The Supreme Court of New Mexico, in Bank of New York v. Romero, effectively rebuked the trial court by choosing to rule on the issue of standing even though that was not the basis for the appeal and reversing the lower court on its finding of fact that the note had been properly transferred to Bank of New York. Anyone who has dealt with foreclosures will recognize the brazen behavior of the Bank of New York. The Romeros had been talked into a refinance by Equity One which put them into a mortgage which had both higher interest rates and higher monthly payments than their original mortgage but allowed them to get $30,000 in cash. The loan was a no income, no assets loan, and Equity One did no income verification. The Romeros quickly became delinquent.
The foreclosure trials had almost every abuse rolled into one case: two versions of the “original” note presented, with the endorsed one showing Chase, not Bank of New York, as the owner; Bank of New York claiming to represent a trust of a similar name when SEC records showed the Romeros’ loan was in a trust with a similar-sounding name (that was in fact serviced by Chase); a servicer employee testifying that Equity One really, truly intended to transfer the loan to Bank of New York, even though that servicer had nothing to do with the loan until 11 months after the foreclosure was filed; and the usual rigarmorole that none of this mattered anyhow because MERS.
The Romeros made the expected standing arguments and also argued that the loan violated New Mexico’s Home Loan Protection Act, which among other things, makes it impermissible for lenders to make mortgage loans that do not provide a reasonable, tangible net benefit to borrowers.
The court not only ruled in favor of the Romeros, it went out of its way to set some important stakes in the ground. For instance, in dismissing the barmy notion that MERS, which is (at most) a mortgage registry, can transfer notes, the decision stated:
These separate contractual functions—where the note is the loan and the mortgage is a pledged security for that loan—cannot be ignored simply by the advent of modern technology and the MERS electronic mortgage registry system.

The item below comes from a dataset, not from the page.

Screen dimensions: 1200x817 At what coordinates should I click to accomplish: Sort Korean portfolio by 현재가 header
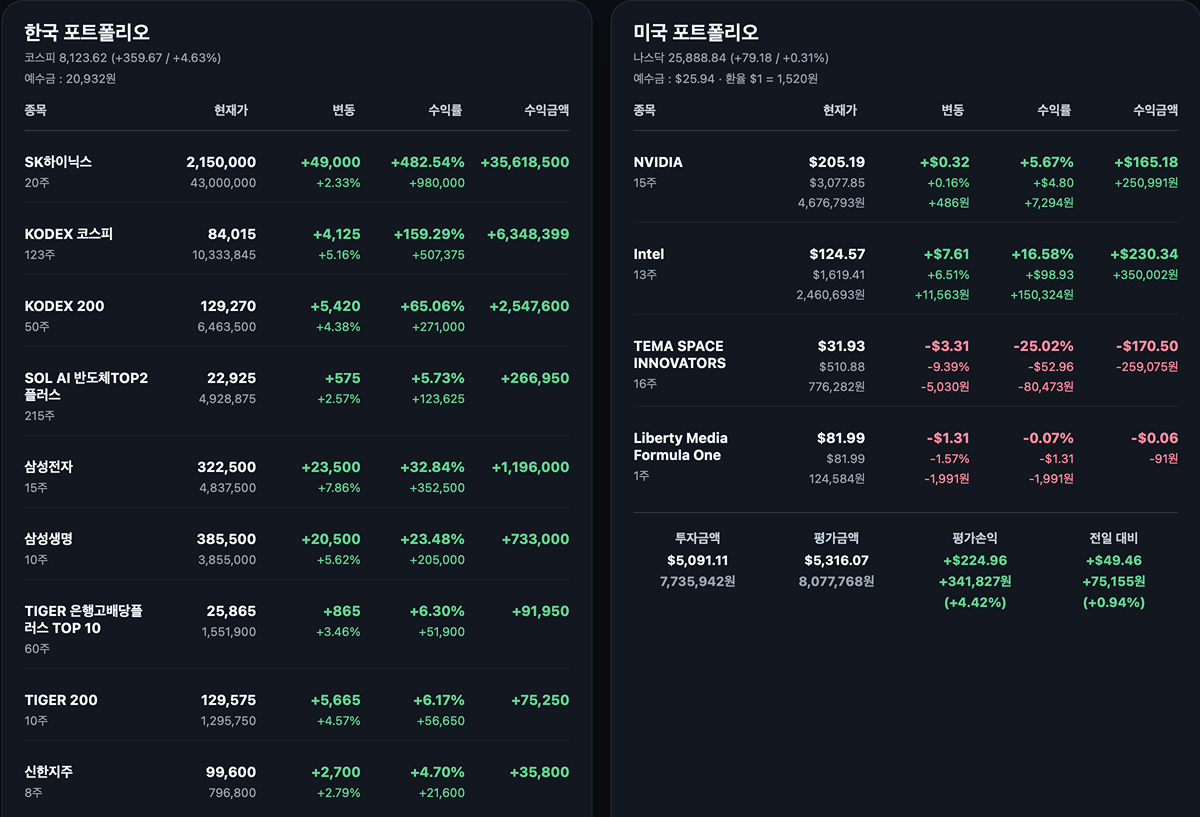230,110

Similarly, the Supreme Court overruled the appeals court on the business records exception, which had enabled testimony from servicer employees who no personal knowledge of the case to be admitted as evidence. And it went out of its way to opine on the basis of the appeal, the question of whether the HLPA was preempted by Federal law, and if so, whether the loan fell afoul of it (remember, since the court found for the Romeros based on standing, it could have punted on the HLPA). From the decision:
But under the very next provision in the regulation, a lender cannot avoid its own obligation to consider real facts and circumstances that might clarify the inaccuracy of a borrower’s income claim. Id.(“Lenders cannot, however, disregard known facts and circumstances that may place in question the accuracy of information contained in the application.”) A lender’s willful blindness to its responsibility to consider the true circumstances of its borrowers is unacceptable. A full and fair consideration of those circumstances might well show that a new mortgage loan would put a borrower into a materially worse situation with respect to the ability to make home loan payments and avoid foreclosure, consequences of a borrower’s circumstances that cannot be disregarded.
And it also stated that making borrowers sign boilerplate documents averring that they had gotten a benefit was no substitute for the lender assessing the borrower’s situation.

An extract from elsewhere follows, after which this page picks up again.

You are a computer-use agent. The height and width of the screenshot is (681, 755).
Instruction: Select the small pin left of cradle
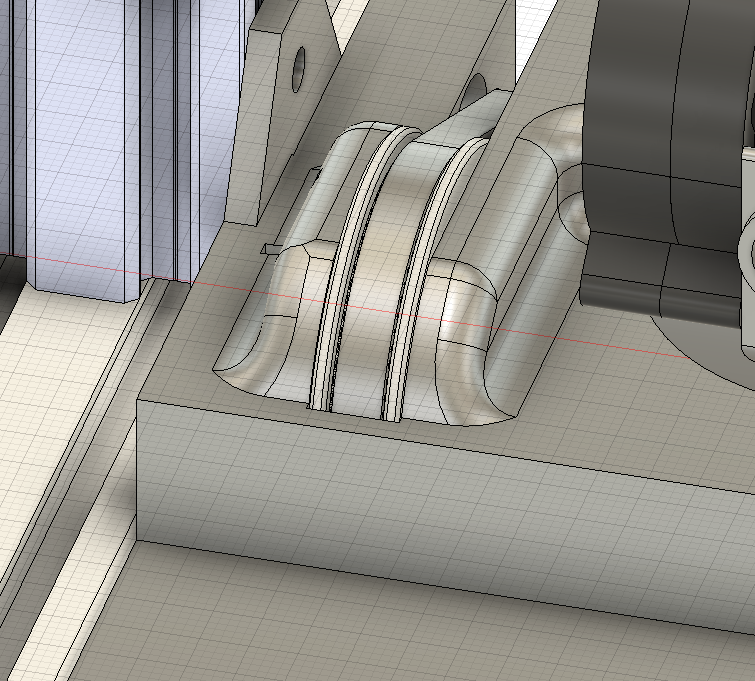click(268, 248)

Nathalie Martin at Credit Slips sees this ruling as important for homeowners all over the US:
The opinion spelled out the tough standards banks must meet to have standing to initiate foreclosures, reviewed a whole bunch of alleged “evidence” produced by Bank of NY to establish standing, including plenty of affidavits and testimony from people with no personal knowledge of what was going on. The opinion debunks the use of the business records exception to get in documents no one knows anything about and has some good MERS language too. The opinion on these facts should help homeowners with funky documentation in other states as the principles discussed are universal. As such, the case established strong principles for homeowner protection from unscrupulous lenders.
In some ways the second half of the opinion is even a better read as it establishes that a lender must consider a borrower’s ability to repay a home mortgage loan when it determines whether the loan provides a reasonable, tangible net benefit to borrowers, as required by a state home loan protection act….
The case grew out of the go-go securitized mortgage practices that led to the Great Recession, so hopefully, this decision will be a substantial precedent for the many homeowners facing falsely documented bank foreclosures.